Complete the following ->
A. Quote the news report on the CFDD hearing below word for word, from "Singh pressed officials" up to and including "from the arrangement.".
B. Decide whether each statement agrees with the news report on the CFDD hearing below. Answer yes or no for each, and quote the words of the report that decide it.
(i) Dr Deryck Pattron denied introducing Form A and Form B.
(ii) The 1,898 special permissions were granted with all documents in place.
(iii) The concerns emerged during the fifth meeting of the PAAC.
C. Write the next part of the news report on the CFDD hearing below, starting after its final paragraph.

Exercise text ->

Senior Multimedia Reporter
radhica.sookraj@guardian.co.tt
Serious allegations of regulatory abuse within the Chemistry, Food and Drug Division (CFDD) emerged during the sixth meeting of the Public Administration and Appropriations Committee (PAAC), where members raised concerns that “special permissions” may have been used to bypass established procedures to import drugs such as Ozempic into the local market.
Committee chairman Jagdeo Singh questioned CFDD inspector Dr Deryck Pattron about the regulatory system after Pattron denied introducing controversial documentation requirements known as Form A and Form B.
Singh told the committee the framework appeared contradictory and potentially open to abuse.
“You have the creation of a framework where people could not qualify because of Form A, yet 1,898 special permissions were granted even though documents were missing,” Singh said. “You create an untenable framework with a back door that does not comply.”
Singh pressed officials on why special import permissions were approved despite incomplete documentation, suggesting the process allowed companies to bypass the formal drug registration system.
Committee member David Nakhid also questioned who ultimately benefited from the arrangement.
“Who benefited from this? We want some accountability,” Nakhid said, noting that certain companies appeared to dominate supply within the local pharmaceutical market.
“These companies have more supply in the market, and they prioritise the payment. When we see the processes, it’s glaring—a monopolisation of the market,” he added.

Dataset ->
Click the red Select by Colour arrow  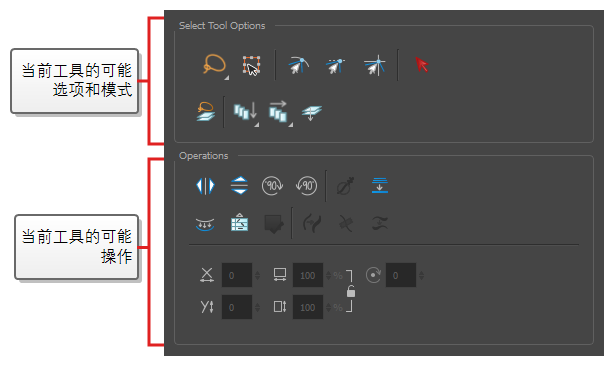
==
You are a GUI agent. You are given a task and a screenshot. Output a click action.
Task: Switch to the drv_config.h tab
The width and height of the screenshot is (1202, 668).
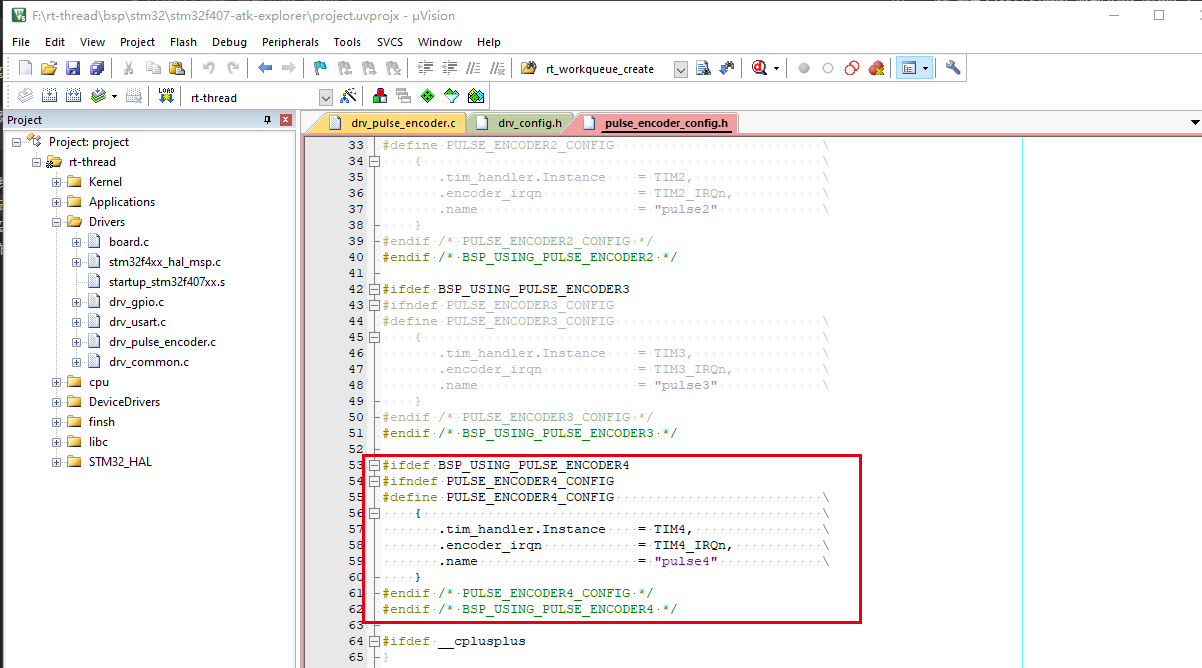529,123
...
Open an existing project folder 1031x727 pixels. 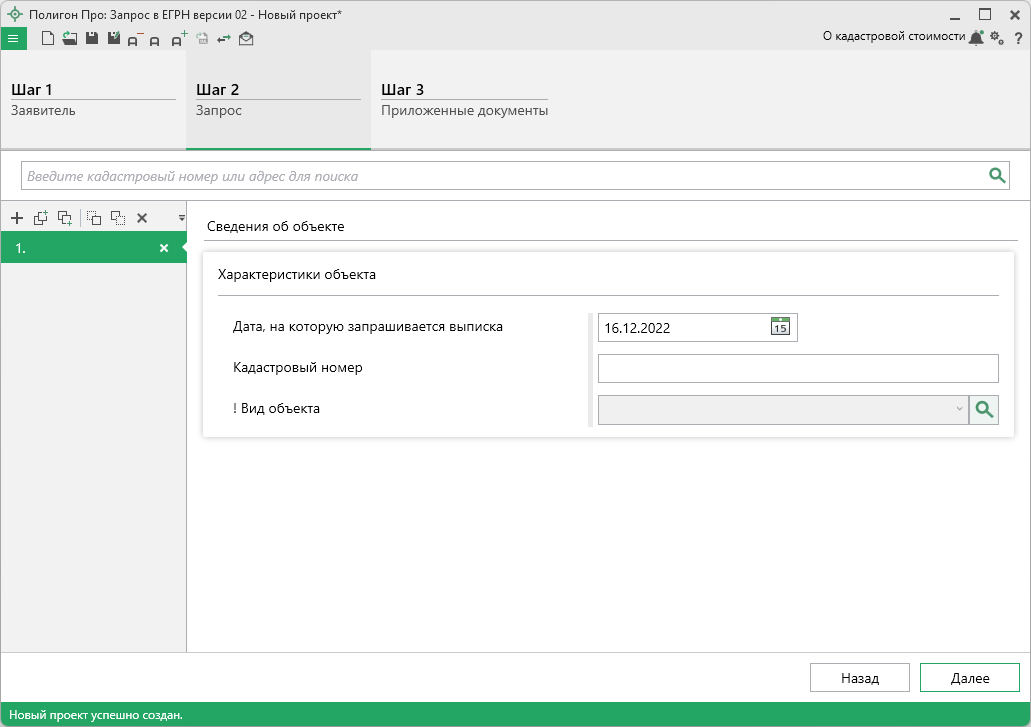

Answers to the tasks ->
A.
Singh pressed officials on why special import permissions were approved despite incomplete documentation, suggesting the process allowed companies to bypass the formal drug registration system.
Committee member David Nakhid also questioned who ultimately benefited from the arrangement.

B.
(i) Yes: "after Pattron denied introducing controversial documentation requirements known as Form A and Form B."
(ii) No: "1,898 special permissions were granted even though documents were missing"
(iii) No: "during the sixth meeting of the Public Administration and Appropriations Committee (PAAC)"

C.
Singh described the situation as a case of “regulatory avoidance resulting in regulatory capture, where regulations may be structured in ways that benefit a select group of players.”
Committee member Dr Prakash Persad also expressed concern about the use of special permissions for commercial activity.
“Special permission ought not to be granted for trade,” he said, noting that in one Joint Select Committee meeting alone, 157 such permissions were granted.
The committee also heard conflicting testimony regarding the origins of Forms A and B, which some stakeholders say created barriers to registering pharmaceutical products.
Former Drug Inspectorate Unit member Imtiaz Hydar Ali told the committee the forms began as internal checklists but later evolved into formal regulatory requirements.
However, Singh said the evidence presented was “diametrically opposed.”
“We have evidence from Mr Ali saying Dr Pattron changed the forms unilaterally in 2017, and then we have Dr Pattron saying the forms were already in existence,” Singh said.
He also raised questions about how the forms were printed bearing the national coat of arms.
“No public servant at that level could simply walk into the Government Printery and instruct that these be printed,” he said.
President of the Private Pharmacy Business Retail Association Glenwayne Suchit also told the committee that increasingly complex requirements introduced in recent years have made it difficult for small and medium importers to register pharmaceutical products.
Suchit said while documentation such as certificates of analysis are standard requirements, newer demands—including detailed information on colouring agents and label ink—were excessive.
He warned that the system could potentially be used to block some companies while allowing others to secure approvals.
The committee also heard that pharmaceutical company Smith Robertson and Company Ltd received the largest share of the millions allocated for drug payments, with one tranche seeing the company receive $50 million out of an $80 million allocation for suppliers.
Members were told that the National Insurance Property Development Company (NIPDEC) initially recommended a more equitable distribution of funds based on outstanding invoices older than 90 days.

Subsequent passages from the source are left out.